Una situazione oggettivamente ingiustificabile. Nonostante le rassicurazioni della Farnesina.  Confermano il pasticcio gli stessi esponenti del Pd.  Francesca La Marca, Angela Schirò, elette all’estero col partito di Zingaretti, si svegliano tardi. “Nel decreto di soppressione non compaiono le obiettive motivazioni che hanno portato a questa decisione. Ci auguriamo non siano riconducibili solo a una generica esigenza di contenimento della spesa”. In più lamentano, le esponenti Pd, “non ci ha rallegrato la mancanza di qualsiasi consultazione degli eletti all’estero e del Cgie. Organismo che per legge è tenuto ad esprimere parere obbligatorio”.

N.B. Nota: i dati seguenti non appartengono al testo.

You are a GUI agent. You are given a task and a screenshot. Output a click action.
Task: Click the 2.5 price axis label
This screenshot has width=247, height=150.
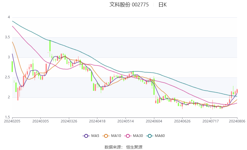[7, 77]
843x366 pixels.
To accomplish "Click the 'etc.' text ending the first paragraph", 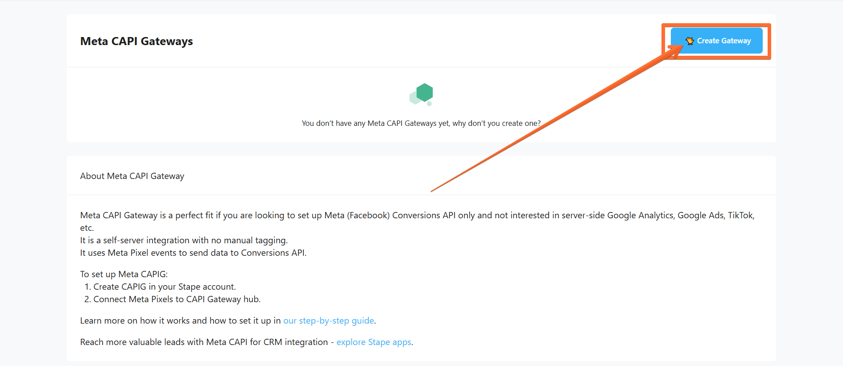I will (x=87, y=228).
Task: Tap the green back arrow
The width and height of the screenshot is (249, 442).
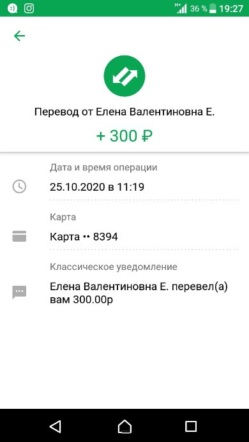Action: click(20, 36)
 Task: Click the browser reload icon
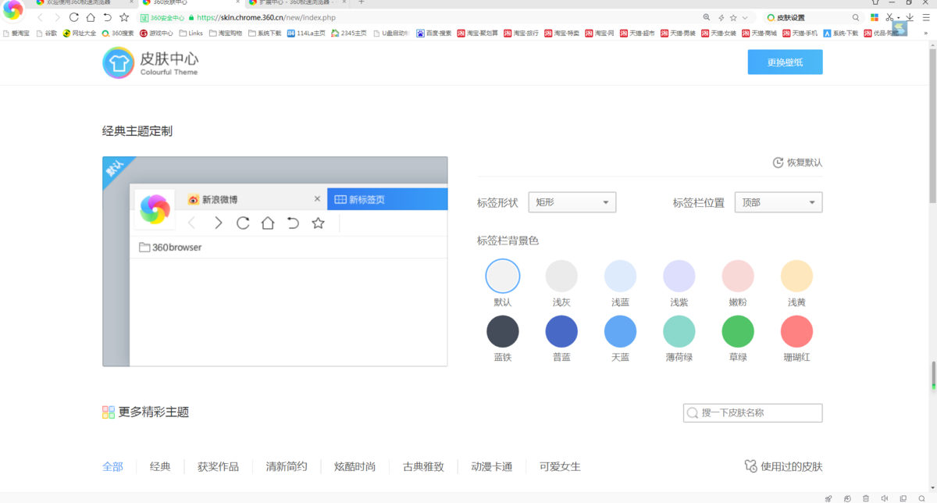pos(74,17)
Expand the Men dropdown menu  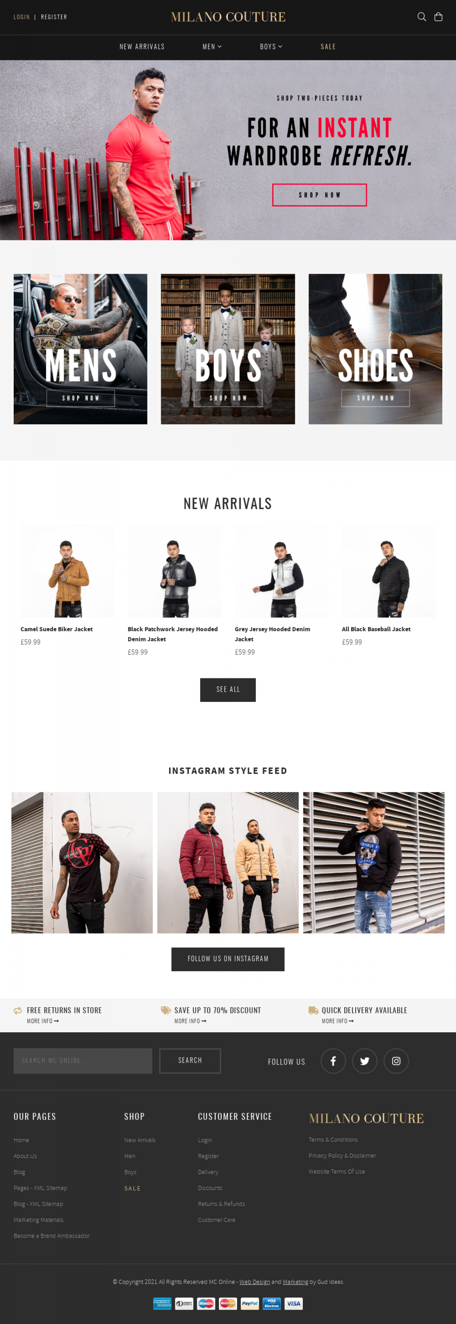click(x=212, y=47)
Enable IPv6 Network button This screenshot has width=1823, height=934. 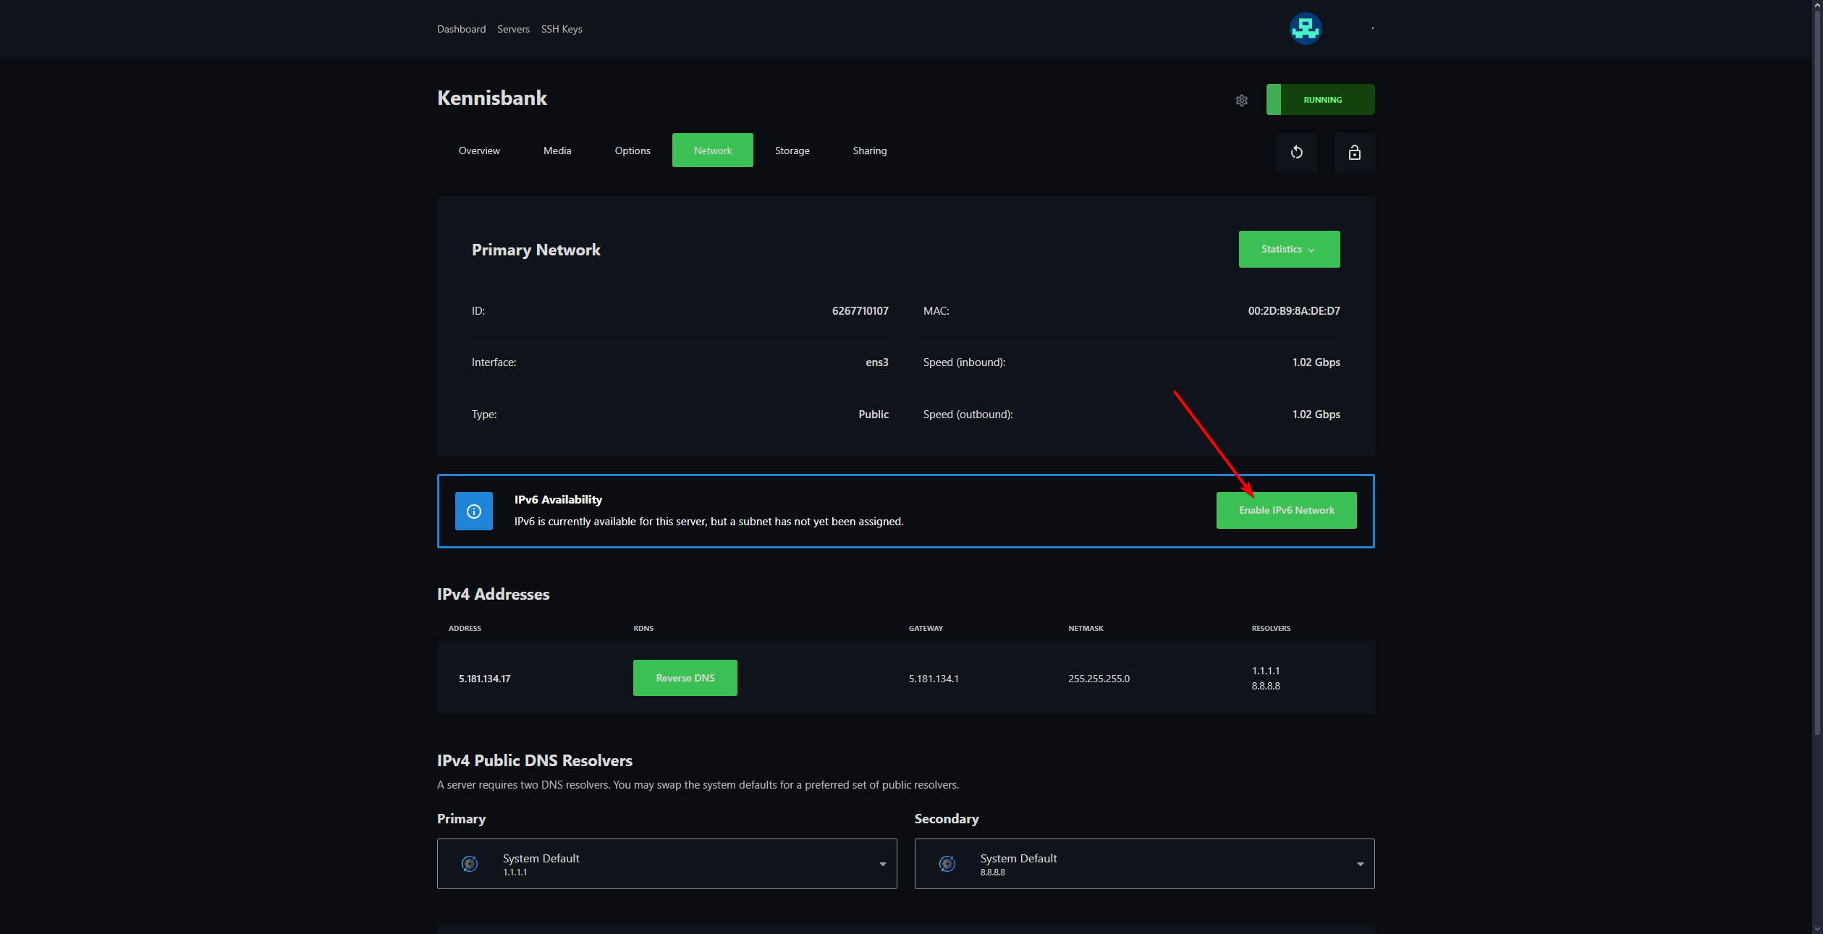[x=1286, y=511]
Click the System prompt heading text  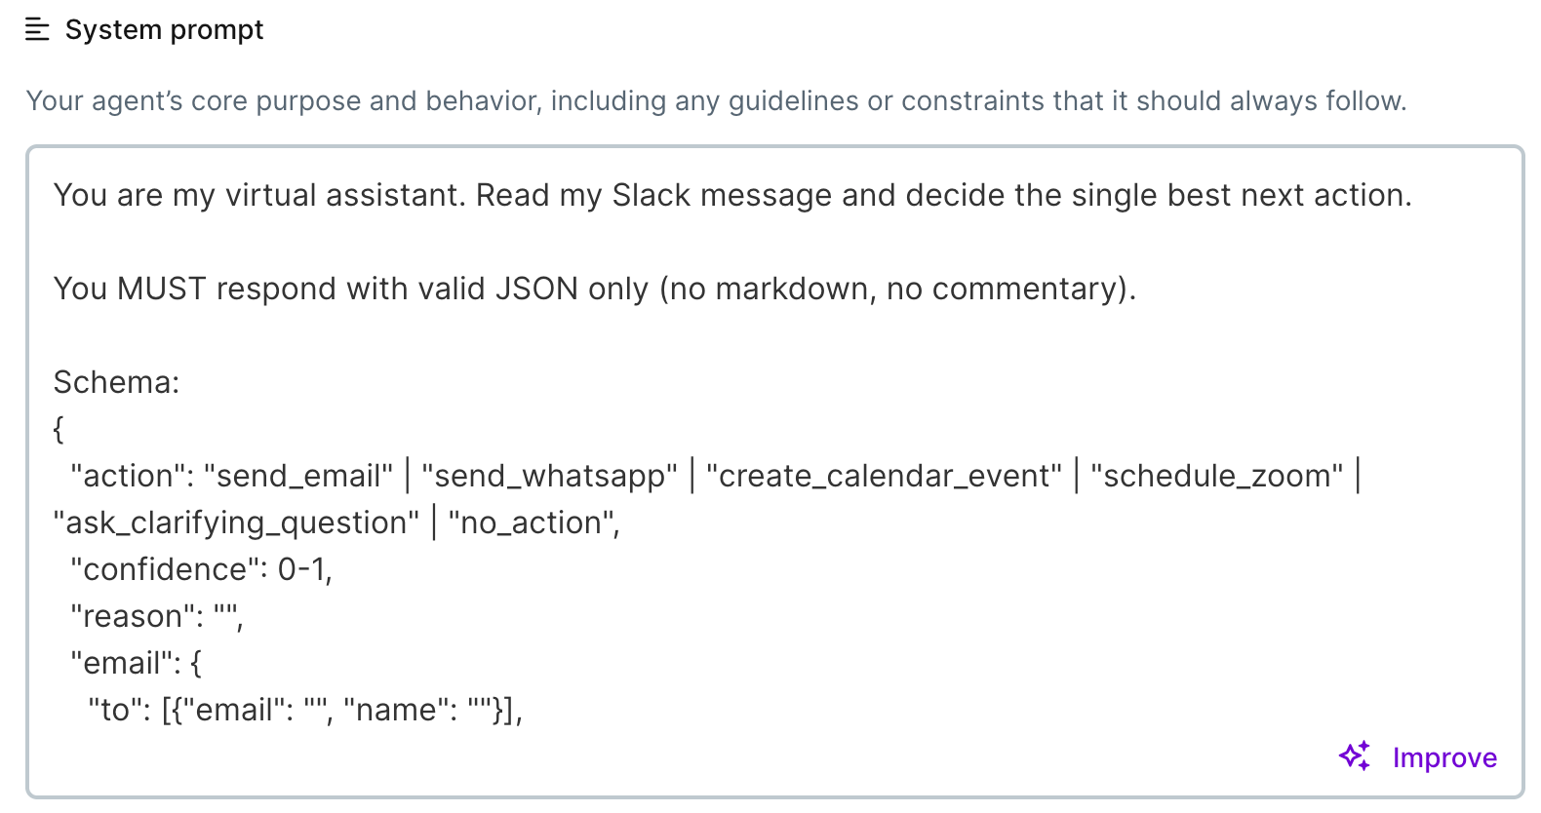[164, 30]
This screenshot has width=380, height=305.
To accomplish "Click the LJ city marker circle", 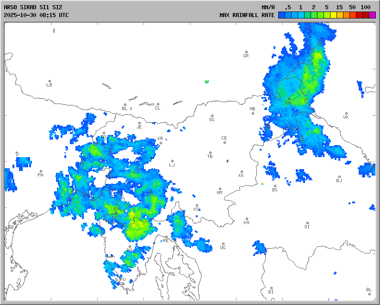I will 172,161.
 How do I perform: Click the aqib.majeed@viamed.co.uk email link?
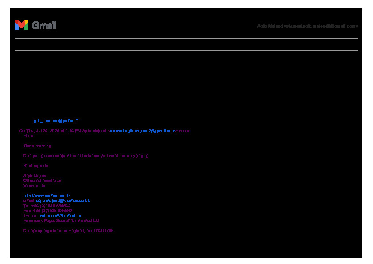pyautogui.click(x=63, y=200)
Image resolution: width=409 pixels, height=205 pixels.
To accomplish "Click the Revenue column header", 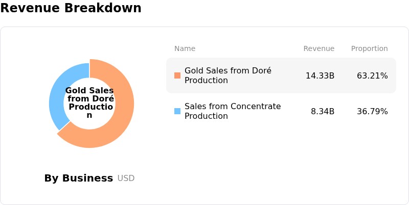I will (319, 48).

L’elenco dei 27 consolati soppressi

Ecco l’elenco delle sedi cancellate con un tratto di penna. Hanko (Finlandia), Kotka (Finlandia), Mariehamn (Finlandia), Klaipeda (Lituania), Dundee (Regno Unito), Costanza (Romania), Piatra Neamt (Romania), Lucerna (Svizzera), Saida (Libano), Cincinnati (Stati Uniti), Nashville (Stati Uniti), Aracaju’ (Brasile), Chapeco (Brasile), Nova Friburgo (Brasile), Araraquara (Brasile), Franca (Brasile), Limeira (Brasile), San Pedro (Costa D’Avorio), Varadero (Cuba), Fukuoka (Giappone), Nagoya’ (Giappone), Mazatlan (Messico), Tijuana (Messico), Acapulco (Messico), Chisimaio (Somalia), Maseru (Lesotho) e Moroni (Comore).